▸ **Task prompt**
From the line containing "You are a computer-use" up to and including the line containing "pos(30,344)", can you rewrite every line with each coordinate in the answers offset by 26? Keep the requests as they are and leave out the pictures.

▸ **Exercise material**
***

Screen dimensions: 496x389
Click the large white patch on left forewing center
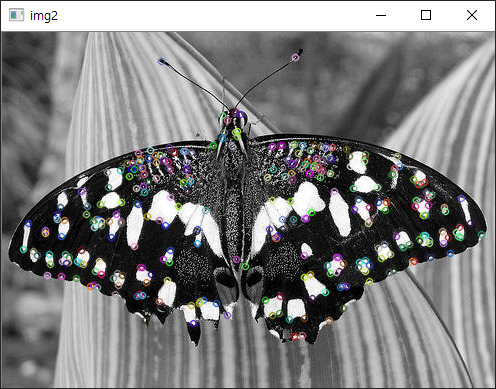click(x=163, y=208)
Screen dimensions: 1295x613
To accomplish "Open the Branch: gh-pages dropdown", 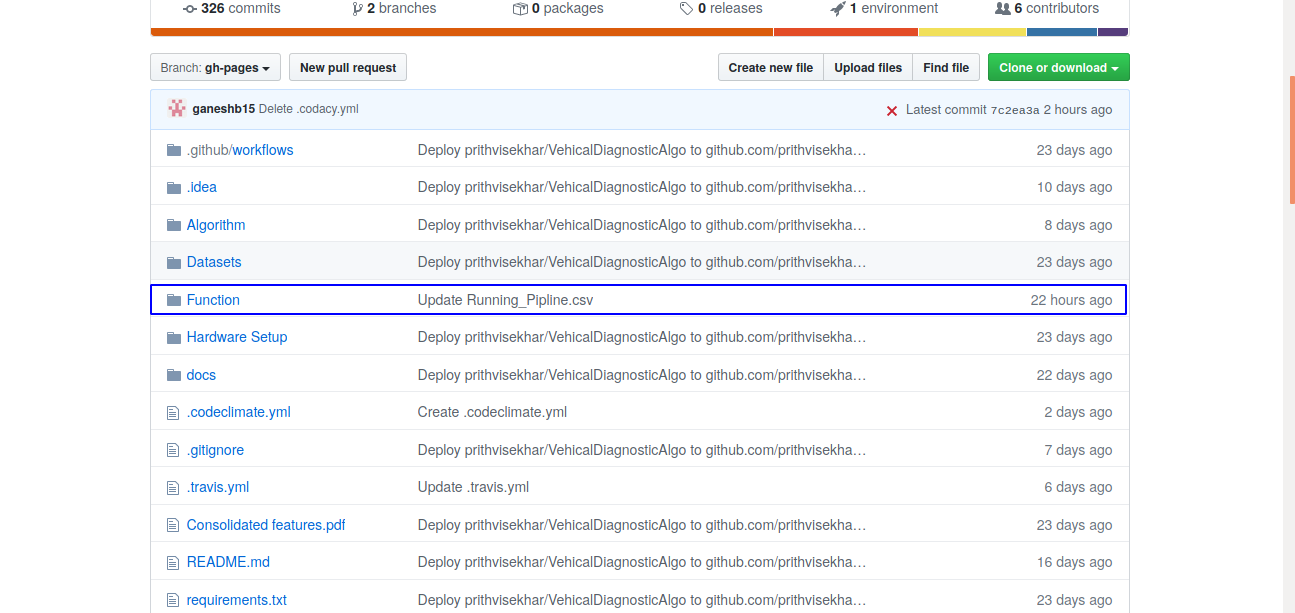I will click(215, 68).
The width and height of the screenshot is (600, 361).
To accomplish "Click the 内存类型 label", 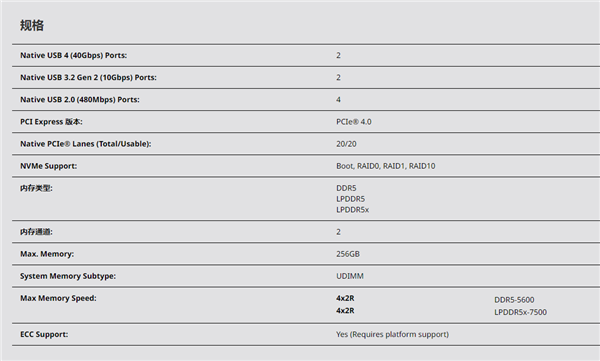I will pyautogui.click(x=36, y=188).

***

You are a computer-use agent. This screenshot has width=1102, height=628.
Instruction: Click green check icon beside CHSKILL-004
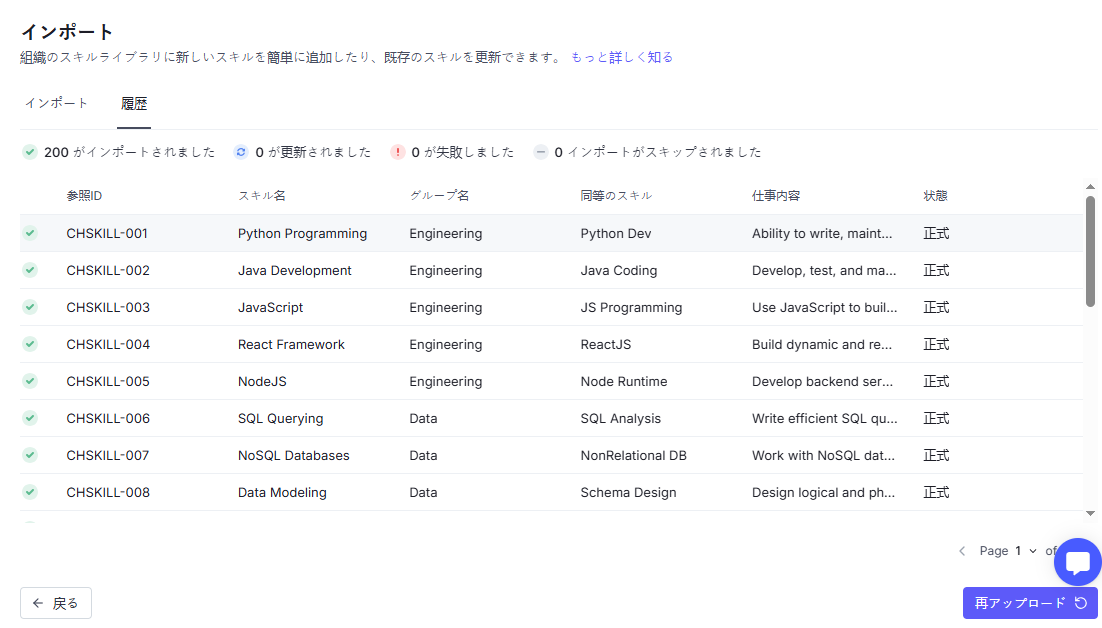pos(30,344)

***

▸ **Answer for this exercise**
You are a computer-use agent. This screenshot has width=1102, height=628.
Instruction: Click green check icon beside CHSKILL-004
pos(56,370)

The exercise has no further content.